Volvo S60 T5 Optima Aut.

Volvo, con su nuevo S60, se opone al dominio férreo de las berlinas medias alemanas como portaestandartes del prestigio europeo. En su versión T5, de 250 CV, demuestra saber cómo amansar semejante potencial para crear un modelo rapidísimo, pero noble y dócil.
Autopista -
Volvo S60 T5 Optima Aut.
Volvo S60 T5 Optima Aut.

Antes de poner en marcha el motor, algo sobre la mecánica. Este T5 dispone del motor con cinco cilindros de 2,3 litros, de carrera larga, sobrealimentado a alta presión en su ultimísima versión, pues ha seguido un proceso de desarrollo continuo desde su primera aparición. Con respecto a la versión de 2,4 litros y 200 CV del S60 se ha reducido el diámetro de los pistones, sin duda, para no generar problemas en la propagación del frente de llama y no tener que limitar la presión de sobrealimentación más tiempo del imprescindible. Aun así, el funcionamiento de esta mecánica ha evolucionado significativamente desde sus primeras apariciones en los S70. De la brusquedad en la respuesta de aquellas épocas no queda ni rastro. Su respuesta es ahora suave como la seda, pero enérgica como un cohete. Parece un contrasentido, pero, precisamente, esa es su principal virtud. Por fin, Volvo ha logrado combinar ambas actuaciones para impulsar su coche de manera impactante y diligente, pero sin que su conductor perciba esta reacción como algo a dominar. Muy al contrario, es el propio coche el que se controla por sí mismo, por mucha exigencia que le demandemos a base de pisar a fondo el acelerador.

¿Cómo se ha conseguido? Básicamente, a causa de una gestión electrónica más sofisticada. Con seguridad, la inclusión del cambio automático proporciona un plus de suavidad, pero, cuando tengamos la posibilidad de probar el cambio manual, podemos apostar que no acentuará las reacciones del propulsor más que en una mínima proporción.
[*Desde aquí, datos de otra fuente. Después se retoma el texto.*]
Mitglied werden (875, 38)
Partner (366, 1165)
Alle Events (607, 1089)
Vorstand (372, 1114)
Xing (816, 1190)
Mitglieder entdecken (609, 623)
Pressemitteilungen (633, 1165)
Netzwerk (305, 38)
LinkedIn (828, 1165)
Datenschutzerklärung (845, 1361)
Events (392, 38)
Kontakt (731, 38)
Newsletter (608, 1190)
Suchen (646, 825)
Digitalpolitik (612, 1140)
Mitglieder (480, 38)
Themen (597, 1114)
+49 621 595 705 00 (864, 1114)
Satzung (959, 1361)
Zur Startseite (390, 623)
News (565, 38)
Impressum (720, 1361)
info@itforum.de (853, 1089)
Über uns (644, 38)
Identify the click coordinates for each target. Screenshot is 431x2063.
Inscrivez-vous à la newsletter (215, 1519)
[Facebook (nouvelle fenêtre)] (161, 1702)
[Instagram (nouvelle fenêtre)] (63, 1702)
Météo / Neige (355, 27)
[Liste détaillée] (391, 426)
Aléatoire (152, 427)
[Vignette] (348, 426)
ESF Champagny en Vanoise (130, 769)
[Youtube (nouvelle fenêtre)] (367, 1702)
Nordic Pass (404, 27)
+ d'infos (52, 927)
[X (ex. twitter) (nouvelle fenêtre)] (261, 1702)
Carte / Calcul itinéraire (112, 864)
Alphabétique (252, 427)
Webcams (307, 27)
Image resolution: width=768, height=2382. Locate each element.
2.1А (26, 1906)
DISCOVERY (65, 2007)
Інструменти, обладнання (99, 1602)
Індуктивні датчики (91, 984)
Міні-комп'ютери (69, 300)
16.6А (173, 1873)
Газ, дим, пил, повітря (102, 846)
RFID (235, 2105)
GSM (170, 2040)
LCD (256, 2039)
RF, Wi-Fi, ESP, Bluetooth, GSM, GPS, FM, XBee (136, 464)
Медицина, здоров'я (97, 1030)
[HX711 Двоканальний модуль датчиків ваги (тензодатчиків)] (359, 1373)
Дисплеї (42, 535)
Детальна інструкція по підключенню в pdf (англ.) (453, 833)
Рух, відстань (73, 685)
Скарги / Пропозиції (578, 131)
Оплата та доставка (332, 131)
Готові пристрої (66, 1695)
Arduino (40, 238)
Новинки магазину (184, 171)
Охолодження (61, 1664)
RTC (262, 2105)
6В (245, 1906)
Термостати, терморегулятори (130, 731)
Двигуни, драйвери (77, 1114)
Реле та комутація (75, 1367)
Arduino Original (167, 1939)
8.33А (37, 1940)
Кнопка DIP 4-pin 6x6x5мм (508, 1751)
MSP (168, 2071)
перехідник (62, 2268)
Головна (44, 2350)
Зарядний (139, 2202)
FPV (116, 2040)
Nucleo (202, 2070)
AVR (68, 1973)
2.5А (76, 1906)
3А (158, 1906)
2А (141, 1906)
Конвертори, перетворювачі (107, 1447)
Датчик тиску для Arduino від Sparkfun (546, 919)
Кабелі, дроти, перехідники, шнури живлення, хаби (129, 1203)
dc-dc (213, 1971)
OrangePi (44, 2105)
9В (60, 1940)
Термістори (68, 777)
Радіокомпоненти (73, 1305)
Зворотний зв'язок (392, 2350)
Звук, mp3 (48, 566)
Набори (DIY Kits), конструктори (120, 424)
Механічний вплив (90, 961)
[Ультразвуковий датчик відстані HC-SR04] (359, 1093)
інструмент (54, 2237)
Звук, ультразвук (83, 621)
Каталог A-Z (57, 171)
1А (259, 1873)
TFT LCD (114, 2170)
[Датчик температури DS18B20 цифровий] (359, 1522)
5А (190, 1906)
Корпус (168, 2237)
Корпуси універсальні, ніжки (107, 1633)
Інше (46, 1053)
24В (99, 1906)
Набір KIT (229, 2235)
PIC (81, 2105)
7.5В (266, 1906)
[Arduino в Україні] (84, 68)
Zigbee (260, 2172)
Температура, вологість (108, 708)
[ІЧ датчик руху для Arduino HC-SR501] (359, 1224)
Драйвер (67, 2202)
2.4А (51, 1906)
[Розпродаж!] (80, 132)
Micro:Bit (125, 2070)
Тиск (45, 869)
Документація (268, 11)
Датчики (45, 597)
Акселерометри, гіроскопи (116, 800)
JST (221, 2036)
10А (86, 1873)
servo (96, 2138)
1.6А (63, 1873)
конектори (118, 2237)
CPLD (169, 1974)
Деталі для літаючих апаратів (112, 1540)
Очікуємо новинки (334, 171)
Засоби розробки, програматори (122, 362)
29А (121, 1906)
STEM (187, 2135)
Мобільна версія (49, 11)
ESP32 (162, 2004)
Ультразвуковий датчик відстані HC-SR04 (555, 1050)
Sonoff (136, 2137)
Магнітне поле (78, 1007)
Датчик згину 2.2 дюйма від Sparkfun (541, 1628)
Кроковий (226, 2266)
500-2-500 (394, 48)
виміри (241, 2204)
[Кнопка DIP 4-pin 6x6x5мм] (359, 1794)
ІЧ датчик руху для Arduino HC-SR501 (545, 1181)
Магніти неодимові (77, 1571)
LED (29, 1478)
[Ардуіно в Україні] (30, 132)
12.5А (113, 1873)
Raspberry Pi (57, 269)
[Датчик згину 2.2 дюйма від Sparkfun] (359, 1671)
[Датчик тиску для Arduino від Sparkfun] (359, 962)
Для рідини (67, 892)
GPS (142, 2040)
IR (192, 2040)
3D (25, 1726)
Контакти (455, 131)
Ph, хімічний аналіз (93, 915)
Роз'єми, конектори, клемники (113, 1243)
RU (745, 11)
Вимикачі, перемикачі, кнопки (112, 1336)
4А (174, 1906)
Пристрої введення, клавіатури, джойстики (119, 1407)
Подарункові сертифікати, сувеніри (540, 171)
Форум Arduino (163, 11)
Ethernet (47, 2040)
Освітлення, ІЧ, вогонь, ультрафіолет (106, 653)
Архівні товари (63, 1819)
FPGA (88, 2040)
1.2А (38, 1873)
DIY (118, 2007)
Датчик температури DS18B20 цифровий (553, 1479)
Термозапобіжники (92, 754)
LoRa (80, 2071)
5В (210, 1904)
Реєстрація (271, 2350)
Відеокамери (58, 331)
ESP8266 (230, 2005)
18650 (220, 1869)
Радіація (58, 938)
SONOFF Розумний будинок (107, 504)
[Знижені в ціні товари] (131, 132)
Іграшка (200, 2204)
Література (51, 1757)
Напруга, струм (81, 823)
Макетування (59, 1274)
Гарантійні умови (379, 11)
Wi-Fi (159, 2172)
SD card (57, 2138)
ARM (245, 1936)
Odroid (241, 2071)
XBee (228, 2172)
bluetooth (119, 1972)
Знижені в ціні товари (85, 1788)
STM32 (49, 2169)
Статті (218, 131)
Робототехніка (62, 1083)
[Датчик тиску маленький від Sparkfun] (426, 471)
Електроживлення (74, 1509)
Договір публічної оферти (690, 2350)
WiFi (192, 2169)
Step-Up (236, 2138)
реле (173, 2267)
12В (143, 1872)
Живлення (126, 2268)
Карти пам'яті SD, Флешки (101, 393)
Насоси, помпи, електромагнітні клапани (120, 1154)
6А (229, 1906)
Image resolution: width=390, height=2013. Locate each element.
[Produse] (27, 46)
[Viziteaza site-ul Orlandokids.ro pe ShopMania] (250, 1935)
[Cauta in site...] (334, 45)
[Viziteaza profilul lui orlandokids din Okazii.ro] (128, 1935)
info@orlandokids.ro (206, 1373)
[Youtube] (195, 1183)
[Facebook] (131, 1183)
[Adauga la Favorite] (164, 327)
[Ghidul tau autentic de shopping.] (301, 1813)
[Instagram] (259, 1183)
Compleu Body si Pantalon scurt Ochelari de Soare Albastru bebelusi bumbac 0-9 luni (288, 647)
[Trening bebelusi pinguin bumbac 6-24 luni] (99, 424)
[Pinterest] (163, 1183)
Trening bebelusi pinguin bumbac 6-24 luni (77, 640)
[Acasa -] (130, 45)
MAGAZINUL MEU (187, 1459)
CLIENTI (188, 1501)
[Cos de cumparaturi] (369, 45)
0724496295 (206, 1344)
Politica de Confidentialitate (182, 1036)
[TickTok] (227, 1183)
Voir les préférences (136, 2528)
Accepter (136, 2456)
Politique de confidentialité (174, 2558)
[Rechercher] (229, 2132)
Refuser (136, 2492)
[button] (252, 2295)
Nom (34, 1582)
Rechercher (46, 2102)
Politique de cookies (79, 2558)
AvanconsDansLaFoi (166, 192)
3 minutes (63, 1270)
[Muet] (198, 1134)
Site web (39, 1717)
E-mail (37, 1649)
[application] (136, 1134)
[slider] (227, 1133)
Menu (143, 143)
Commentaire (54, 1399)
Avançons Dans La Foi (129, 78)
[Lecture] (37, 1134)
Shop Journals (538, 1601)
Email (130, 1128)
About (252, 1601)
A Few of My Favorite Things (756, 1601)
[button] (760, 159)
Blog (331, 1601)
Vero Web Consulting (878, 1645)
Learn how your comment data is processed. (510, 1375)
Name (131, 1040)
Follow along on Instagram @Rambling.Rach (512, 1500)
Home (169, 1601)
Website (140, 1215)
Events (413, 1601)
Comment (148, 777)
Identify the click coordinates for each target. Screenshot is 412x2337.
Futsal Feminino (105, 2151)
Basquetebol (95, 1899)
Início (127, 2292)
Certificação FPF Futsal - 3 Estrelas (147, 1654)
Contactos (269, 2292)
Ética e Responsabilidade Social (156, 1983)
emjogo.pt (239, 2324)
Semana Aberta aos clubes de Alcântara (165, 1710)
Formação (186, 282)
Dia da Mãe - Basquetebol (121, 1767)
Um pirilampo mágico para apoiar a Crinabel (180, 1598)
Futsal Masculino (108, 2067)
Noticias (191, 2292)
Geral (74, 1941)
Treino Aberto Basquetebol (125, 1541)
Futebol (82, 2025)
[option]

Hablando del cambio, por cierto, este S60 disfruta de un cambio automático de cinco marchas con posibilidad de función de manejo secuencial. En modo automático, su tarea la realiza con suavidad y no excesiva obsesión por la reducción de marcha en cuanto pisamos algo el acelerador. Esta conducta -favorecida por un motor que desborda par por todos sus conductos- es de agradecer, pues potencia el confort de marcha y permite una conducción más relajada. Al utilizar el modo secuencial, la gestión mantiene el régimen máximo en aceleración sin realizar el cambio a la marcha superior de forma automática, como ocurre en otros modelos, pudiendo llevar al motor a la zona roja del cuentavueltas si lo consideramos oportuno. Sin embargo, a la inversa -cuando el régimen se acerca al ralentí y el motor no dispone de potencia suficiente- sí que reduce automáticamente las marchas necesarias para que el conductor, sin tocar la palanca, pueda reacelerar con buena respuesta. Sin nada que objetar a esta gestión, sólo podemos comentar que la posibilidad de realizar un sobrerrégimen viene bien en zonas de montaña donde momentáneamente puede convenirnos no cambiar de marcha por unos segundos entre curva y curva. Pero también es cierto que, en otras situaciones, como un adelantamiento, puede acometerse más rápido, tranquilo y seguro, si se realiza el cambio de marcha de forma automática al llegar al máximo régimen.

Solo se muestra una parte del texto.